◆ Aim A ◆
In the entries below, rewrite each line from the one containing "Click the Year field label" through the end of the entries. Multiply the click coordinates in the answers by 0.4 and round them to whole numbers, with halves rounded up. Keep the requests as they are, and leave the pictures out.

◆ Selection ◆
• • • • •
16 March 2014

In-sourcing as a way of life...


In my formative years, firstly as an apprentice and then a junior engineer in a large engineering company in the late 1970s and early 80s, I did the usual things like regularly drinking to excess and wasting money on useless expensive toys, but in those days I wasn't earning too much and so looking back I can see my wages were heavily supplemented simply by doing things myself.

Many's the hour I would spend under the car bonnet (that is, the 'hood' to those across the pond), or stripping motorbike engines or doing DIY improvements to the first house I bought.   Also, Saturday mornings spent in the local scrapyard climbing on piles of old cars stacked four high, with tools between my teeth and also hanging out of every available pocket, just to get at that elusive water pump or starter motor I needed.  Funny how the models I was after always seemed to be at the top of the pile, but that's life... 

For younger readers, this is how second-hand car parts were to be had in the good old days, long before the breakers started stripping parts themselves and offering them off-the-shelf, at hugely inflated prices of course because they now have to factor in their own labour costs.

I think the now all-pervasive 'Health & Safety' culture must share some of the blame, although it's also fair to say that these old scrapyards were potentially dangerous places to be if you didn't have your wits about you. 


Then, sometime in my late twenties or early thirties, and like many others I know, I went soft and started to shell out serious money to others for things like repairing the car and putting up garden fences etc, all of which I'm well capable of doing myself.   The exact timing of this significant event is difficult to pinpoint, but it marked a gradual change in outlook from a personal 'in-sourcing' to an 'out-sourcing' culture.  Of course, out-sourcing was a big buzzword in the late twentieth century, with everyone from the government to big business bleating on about the benefits and potential savings to be had.

By then, I was qualified and earning decent money, and I reasoned I could work some overtime and use the extra money to pay others to do these things, a very slippery slope down the path to perdition and against which I've only applied the brakes in the last few years.  There was no significant net gain to the overall finances and yet I was working extra hours in the office rather than spending the time at home and fixing things myself.
• • • • •
◆ Material for this exercise ◆
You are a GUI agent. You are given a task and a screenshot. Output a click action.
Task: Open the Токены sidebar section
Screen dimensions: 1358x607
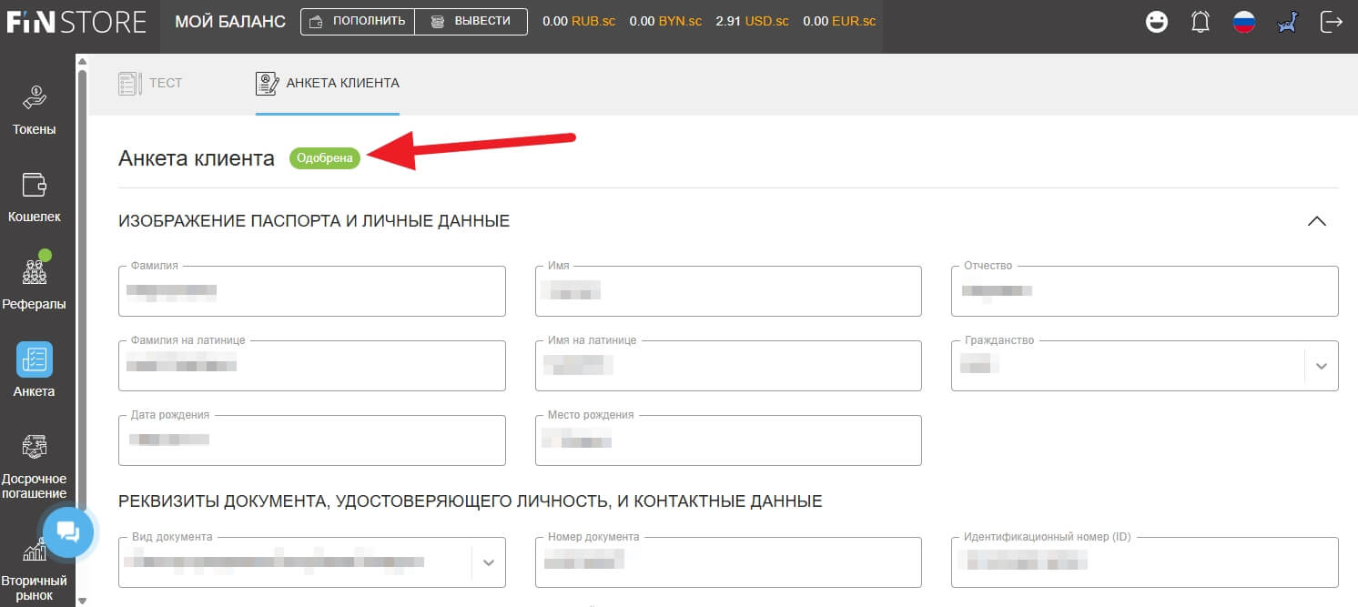[34, 109]
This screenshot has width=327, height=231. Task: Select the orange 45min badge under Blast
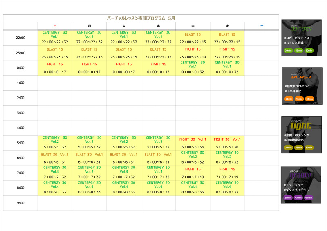(299, 99)
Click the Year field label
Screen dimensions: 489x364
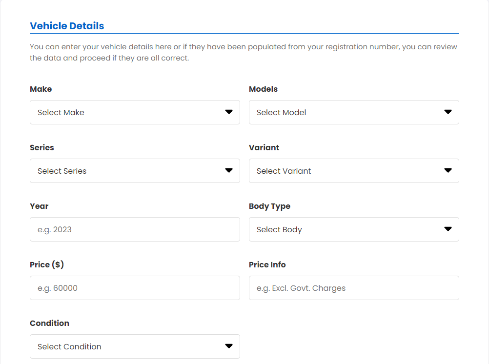pyautogui.click(x=39, y=206)
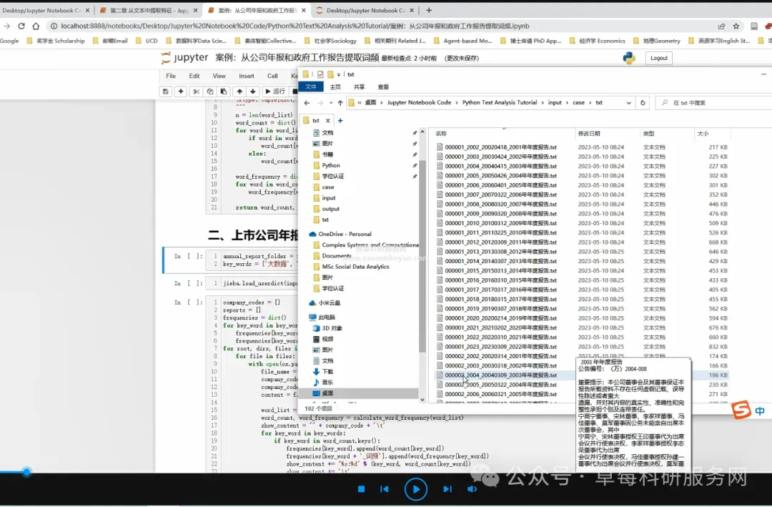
• • • • •
◆ Aim B ◆
Extend the piece on in-sourcing above, picking up right after its last paragraph.

◆ Exercise response A ◆
Click the Year field label
Screen dimensions: 489x364
pyautogui.click(x=16, y=82)

◆ Exercise response B ◆
So, the last few years or so has marked a return to domestic in-sourcing, and there are few things more satisfying than doing a job yourself.  If you have the time and expertise, or even if you need to learn as you go along, it's the number one way to save money for almost everyone and in most cases there's no excuse for reaching for the phonebook to find a tradesman.  You might discover that the first few DIY tasks to be done don't always work out to be as cheap as you thought, because you may have to buy the tools you need to do the job, but a good set of tools is an asset for life and acquiring them on a job-by-job basis helps to spread the costs.

I generally factor in the costs of any new tools I might need for a job, and even if it's anywhere near the same price as getting someone else in to do it, then it's a no-brainer.

The biggest factor that puts most people off DIY is their own lack of confidence.   When we recently installed a new window, you could almost see the fear in the neighbours' eyes when I said I was going to cut a huge hole myself through a brick wall that supports the garage roof.   I accept, of course, that being an Engineer is a huge asset in such circumstances, because I could calculate exactly what was required and then properly plan the method to carry out the job.  However, most jobs around the house that can save you money simply don't require this level of complexity.

DIY also means you know exactly how well, or badly, the job has been done which is (usually) more of a blessing than a blight (of course you know that you re-used that stripped nut & bolt set during the repair, because it's all you had to hand at the time - it's giving you sleepless nights but you'll get around to changing it soon, right ?). 

Farming out work to tradesmen means you could be sitting on any number of bodged jobs and never even know it, and the next expensive call-out could be just around the corner.

However, the biggest satisfaction often comes simply from knowing you did the job yourself.  I sometimes stand in our kitchen looking around at the transformation from the time we bought the house, and ask my wife "Who did this ?"

The reply, as always, is "We did it all".....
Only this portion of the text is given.